Item10268: Error while Indexing Attachments (Control Characters)

pencil
Priority: Normal
Current State: Closed
Released In: n/a
Target Release: n/a
Applies To: Extension
Component: SolrPlugin
Branches: trunk
Reported By: OliverSchaub
Waiting For: Main.MichaelDaum
Last Change By: OliverSchaub
Indexing certain Attachments (pdf for example) brought Errors about "control Characters":
HTTP Status 400 - Illegal character ((CTRL-CHAR, code 12))
 at [row,col {unknown-source}]: [1,75608]</h1><HR size="1" noshade="noshade"><p><b>type</b> Status report</p><p><b>message</b> <u>Illegal character ((CTRL-CHAR, code 12))
 at [row,col {unknown-source}]: [1,75608]</u></p><p><b>description</b> <u>The request sent by the client was syntactically incorrect (Illegal character ((CTRL-CHAR, code 12))
 at [row,col {unknown-source}]: [1,75608]).</u></p><HR size="1" noshade="noshade"><h3>Apache Tomcat/6.0.29</h3></body></html> at /WebService/Solr.pm line 180
        WebService::Solr::_send_update('WebService::Solr=HASH(0xb8d0c08)', 'XML::Generator::overload=ARRAY(0xb091938)') called at /WebService/Solr.pm line 73
        WebService::Solr::add('WebService::Solr=HASH(0xb8d0c08)', 'WebService::Solr::Document=HASH(0xb0975b4)') called at /Plugins/SolrPlugin/Index.pm line 594
        Foswiki::Plugins::SolrPlugin::Index::add('Foswiki::Plugins::SolrPlugin::Index=HASH(0xae51b70)', 'WebService::Solr::Document=HASH(0xb0975b4)') called at /Plugins/SolrPlugin/Index.pm line 575

Other illegal Characters mentioned where: "code 8" (Backspace!!) and "Unicode 0". There might be more, so we decided to "exclude" ANY Control-Characters from the Index. Adding the following line to the Subroutine "sub plainify" in "Index.pm" solved the Problem for us:

$text =~ s/\p{C}/ /g;

-- OliverSchaub - 18 Jan 2011

Found one possible cause: the use of substr() on an undecoded string. Have a try?

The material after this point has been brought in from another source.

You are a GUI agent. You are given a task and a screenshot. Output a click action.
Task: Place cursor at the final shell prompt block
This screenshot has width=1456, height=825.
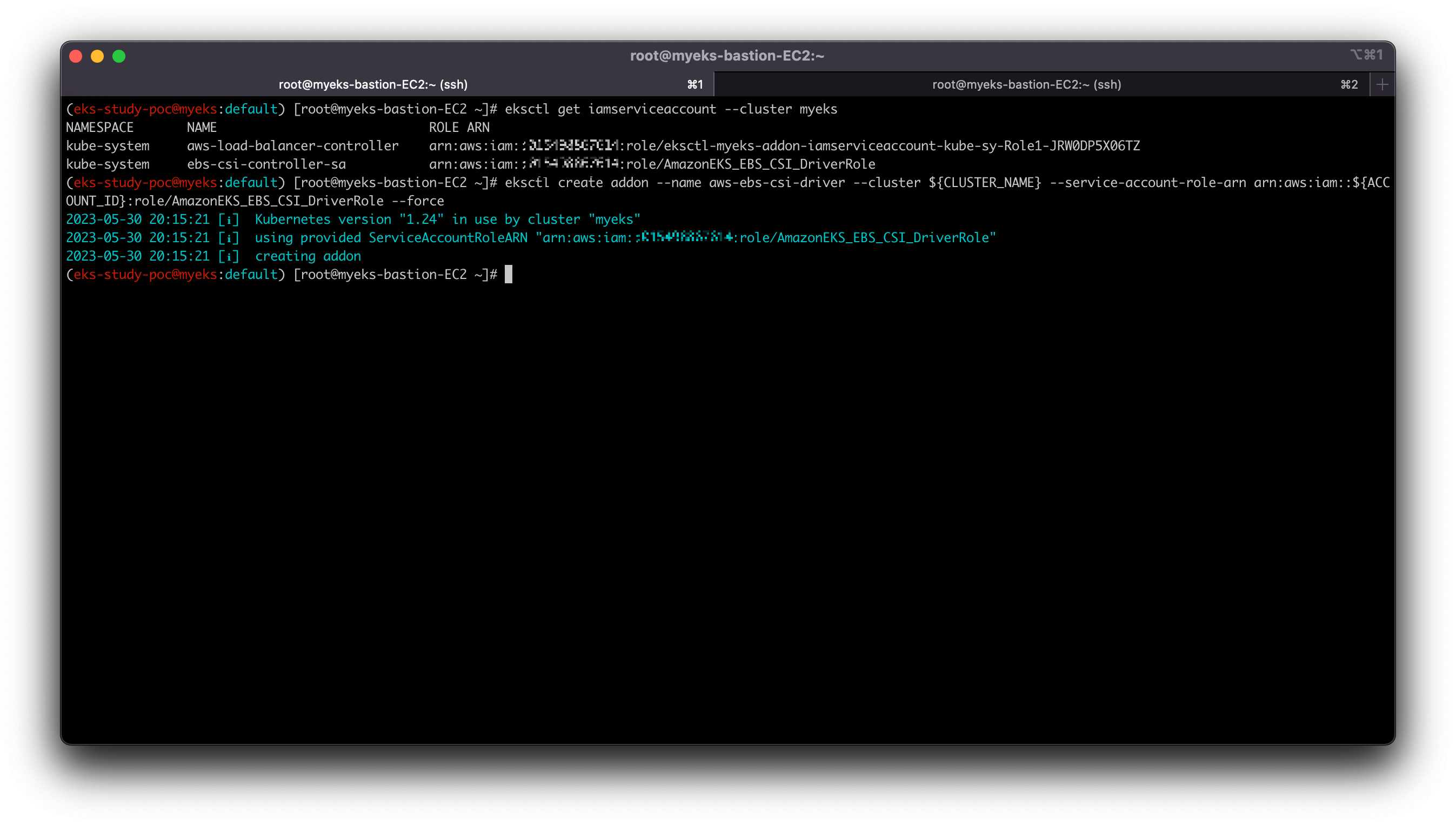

-- MichaelDaum - 08 Mar 2012

I'm not quite sure what exactly I should try here!

-- OliverSchaub - 29 Mar 2012

Do you still have the document that bailed out with the above error message? Try the latest SolrPlugin and tell me if the substr() fix I added cured it. Thanks.

-- MichaelDaum - 30 Mar 2012

Just saw this error again on another PDF. This time, it was "CTRL-CHAR, code 11" We have the latest "official" SolrPlugin installed.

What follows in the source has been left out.